Öbürü elinden tutup Baker’e doğru yürüyerek:

“Ya sen” dedi, “kırklara mı karıştın, ne oldun? Bizi yarı yolda yalnız bırakmak...”

Necip itizar için söz bulamıyordu. Dükkâna girmişlerdi. Süreyya bir çırağa bir şey sordu, sonra öne düştü, içeri yürüyorlarken “Görüyorsun ya” dedi, “masraf, masraf. Otuz beş, kırk lira derken yalı bize altmış liraya oturuyor.”

İçerde ipekli kumaşlara bakmaya başladı. Bir taraftan anlatıyordu:

“Ama gelsen de bir görsen... Ha, sahi, ne vakit geleceksin? Bekleyip duruyoruz. Ah Necip, biz bağda meğer cehennemdeymişiz. Ne yer, ne yer! Ben ilk baktığımız gün bu kadar güzel bulmadımdı. Sabahları, ya akşamları... Hele öğleden sonraki letafet... Akşamüstü Suat’la beraber çıkıyoruz; orada bir yol var, tepenin kenarında; Kavak’a kadar gidiyor. Ne manzara, ne manzara! Bir kere Büyükdere’ye gittik. Daha istediğimiz gibi gezemiyoruz ki, iyice yerleşemedik. Ev tamam olsun da o zaman seferlere çıkacağız. Sen de gelirsin... Etraf hep gezilecek, keşfolunacak... Beykoz var. Kavaklar var, Yuşa, Bentler...”

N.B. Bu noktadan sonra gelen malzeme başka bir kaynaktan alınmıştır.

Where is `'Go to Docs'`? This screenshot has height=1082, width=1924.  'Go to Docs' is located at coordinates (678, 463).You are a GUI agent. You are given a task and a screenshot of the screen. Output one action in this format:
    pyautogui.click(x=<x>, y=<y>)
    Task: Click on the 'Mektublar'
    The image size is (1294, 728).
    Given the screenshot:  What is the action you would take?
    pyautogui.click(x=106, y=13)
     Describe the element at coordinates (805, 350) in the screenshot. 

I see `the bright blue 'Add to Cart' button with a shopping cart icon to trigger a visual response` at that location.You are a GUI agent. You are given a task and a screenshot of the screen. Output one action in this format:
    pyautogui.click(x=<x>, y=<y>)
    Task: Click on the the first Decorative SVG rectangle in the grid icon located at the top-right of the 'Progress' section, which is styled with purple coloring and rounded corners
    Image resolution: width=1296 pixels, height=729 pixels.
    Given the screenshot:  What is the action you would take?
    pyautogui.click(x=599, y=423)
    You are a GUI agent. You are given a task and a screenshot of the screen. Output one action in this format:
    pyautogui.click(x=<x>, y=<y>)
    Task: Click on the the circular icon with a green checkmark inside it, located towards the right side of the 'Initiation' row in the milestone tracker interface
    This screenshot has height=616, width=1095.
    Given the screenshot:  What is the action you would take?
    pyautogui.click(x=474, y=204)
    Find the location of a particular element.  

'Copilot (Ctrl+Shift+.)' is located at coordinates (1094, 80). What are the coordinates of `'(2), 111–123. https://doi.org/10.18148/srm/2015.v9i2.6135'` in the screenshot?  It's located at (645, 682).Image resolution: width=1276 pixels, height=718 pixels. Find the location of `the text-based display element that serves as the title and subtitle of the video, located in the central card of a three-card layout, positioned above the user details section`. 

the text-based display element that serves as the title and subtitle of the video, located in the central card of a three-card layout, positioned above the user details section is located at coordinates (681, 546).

Ve para verip çıktığı zaman. Necip de beraber Tünel’e doğru yürümeye başladılar. Süreyya sordu:

“Sen ne yapıyorsun bakalım?”

Hakikat-i hali söylemek lazım gelirse Necip bunalıyordu. Fakat öyle söylemedi, “Şöyle böyle” dedi. O da yarın Ada’ya gidecekti. “Orası şimdi artık çiçek gibidir” diyordu. Sonra kendini de teşvik için gibi “Mayıs, malum ya, Büyükada’nın tam mevsimidir!” dedi.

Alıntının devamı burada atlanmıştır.